Appearing before the public comments section of the Commonwealth Public Utilities Commission last Feb. 13 at the Marianas Business Plaza, Aldan, chairman of the House Committee on Transportation and Infrastructure in the Legislature, said he was not there “to try to bash anybody,” but “to try to point out facts.”

Citing Title 4 of the Commonwealth Code, Aldan read the governing standard aloud: “The executive director and board shall manage the corporation in a business-like manner so as to provide the most efficient delivery of its services at the most reasonable cost to customers.”

“That’s the law. It shall be managed in a business-like manner,” he said.

Aldan then detailed arrears he said were reflected in CUC’s latest report dated Nov. 23, 2025. According to the figures he cited, the central government owes CUC $36.4 million, while residential and commercial customers owe another $22.3 million, for a combined total of $58.8 million.

“Somebody please make me understand how is this being operated in a business-like manner when your projected budget is $105 million but yet you are owed $58 million,” Aldan said, referring to CUC’s reported $105 million operating budget for fiscal year 2025. “That’s half. Is it not?”

He said no private corporation would tolerate such arrears.

“I can guarantee you if this was an actual business … when that arrears that you are failing to collect has reached $2 million, somebody will lose their job,” he said.

Aldan focused much of his remarks on the proposed fuel adjustment charge reconciliation and the possibility of future rate adjustments.

“If any proposal … requests to increase rates for whatever reason, that it gets denied until such time that CUC gets completely 1000% audited on everything,” he said.

“The only way to find that out is to ensure that all your assets have to be audited so that you come up with a true price,” he added. “Without that audit, I’m sorry.

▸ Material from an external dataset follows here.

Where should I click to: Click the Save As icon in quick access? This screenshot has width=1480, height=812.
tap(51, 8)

I will keep going against you.”

Aldan also questioned references to past “over or under collection” of fuel costs.

“When I hear that word ‘over or under collection,’ it’s either you don’t know if you’ve over collected or under collected, but yet you want to increase the FAC,” he said.

Aldan further took issue with the 1% fee remitted to the Office of the Public Auditor, saying that based on CUC’s operating budget, the payment could amount to roughly $1 million annually.

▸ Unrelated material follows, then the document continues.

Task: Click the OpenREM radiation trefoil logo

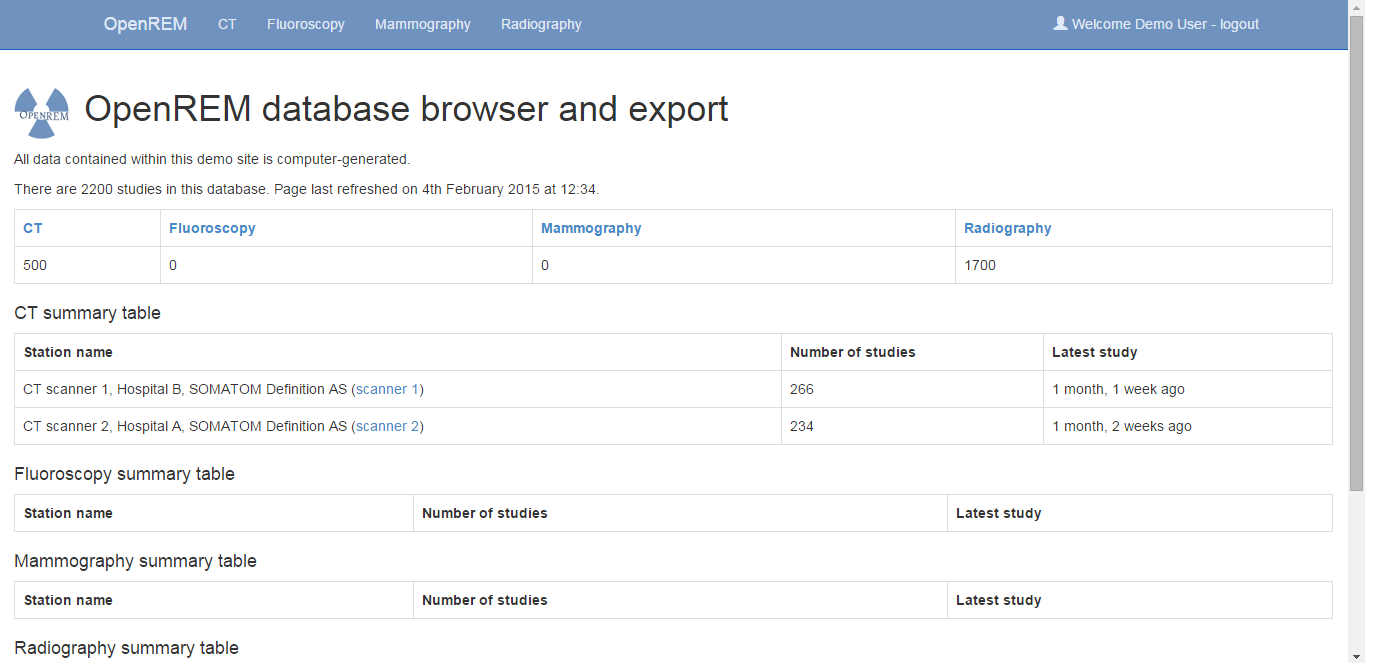Action: tap(43, 112)
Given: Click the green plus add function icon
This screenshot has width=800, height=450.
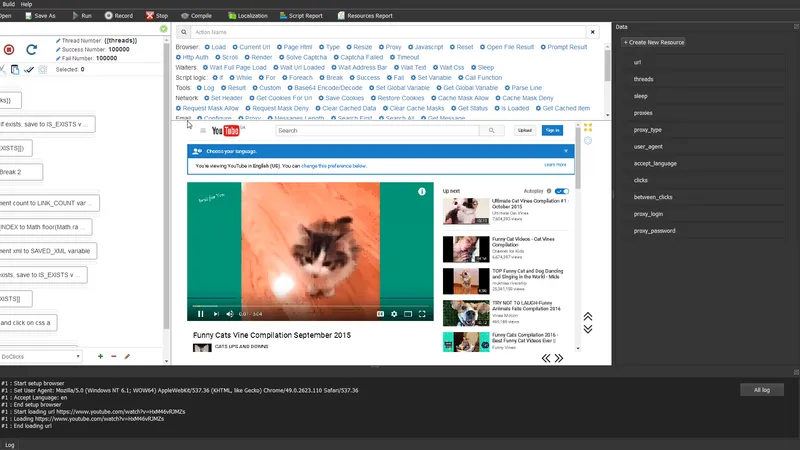Looking at the screenshot, I should (100, 356).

“So if CUC is paying … what the hell is CUC being required to pay 1% to OPA?” he said. “And what does OPA do with that excess funds?”

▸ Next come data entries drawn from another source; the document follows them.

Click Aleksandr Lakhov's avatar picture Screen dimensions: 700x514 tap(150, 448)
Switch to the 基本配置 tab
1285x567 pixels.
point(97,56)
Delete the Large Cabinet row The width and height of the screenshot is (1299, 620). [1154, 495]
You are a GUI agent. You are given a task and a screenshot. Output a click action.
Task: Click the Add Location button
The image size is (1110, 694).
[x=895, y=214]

He described the situation as “a hidden tax on CUC to the ratepayers,” adding, “Do I believe that the ratepayers should be handed a hidden tax and being used as a cash cow and a political dumping ground? No.”

Aldan said he is willing to work with the utility but only if it commits to transparency.

“Just be transparent, be honest, put up a dashboard, and show the people everything,” he said. “No more skeletons in the closet.”

In response, CPUC chair James Sirok said the commission has repeatedly asked OPA to conduct a full audit of CUC.

“We have done our due diligence by asking OPA under the statute to do a full audit on CUC, desk, financial, everything,” Sirok said, noting the request has been pending for nearly two years.

Referring to the commission’s enabling statute, Sirok emphasized that when CPUC makes such a request, OPA “shall” perform the audit.

“They don’t have an option. They don’t have discretion,” he said.

Sirok also agreed that the 1% charge remains embedded in current rates.

“It’s not fair for the ratepayers to be paying this 1% charge that’s bundled into the rates,” he said. “They’re paying for it. But nobody’s getting the service. So it’s a free ride for OPA.”

Earlier in the meeting, private citizen Del Benson questioned the long-term financial impact of large-scale solar investments, cautioning against locking into long-term contracts without clear cost projections.

“If you don’t have a projection of knowing, but we do know now what the cost of CUC run is now,” Benson said, calling such uncertainty “really dangerous.”

He also stressed that solar remains “a supplementary power source, and you still have to run the generators,” suggesting that projected fuel savings should be carefully scrutinized before commitments are made.

The commission took the comments under advisement as deliberations on CUC’s rate petition and related filings continue.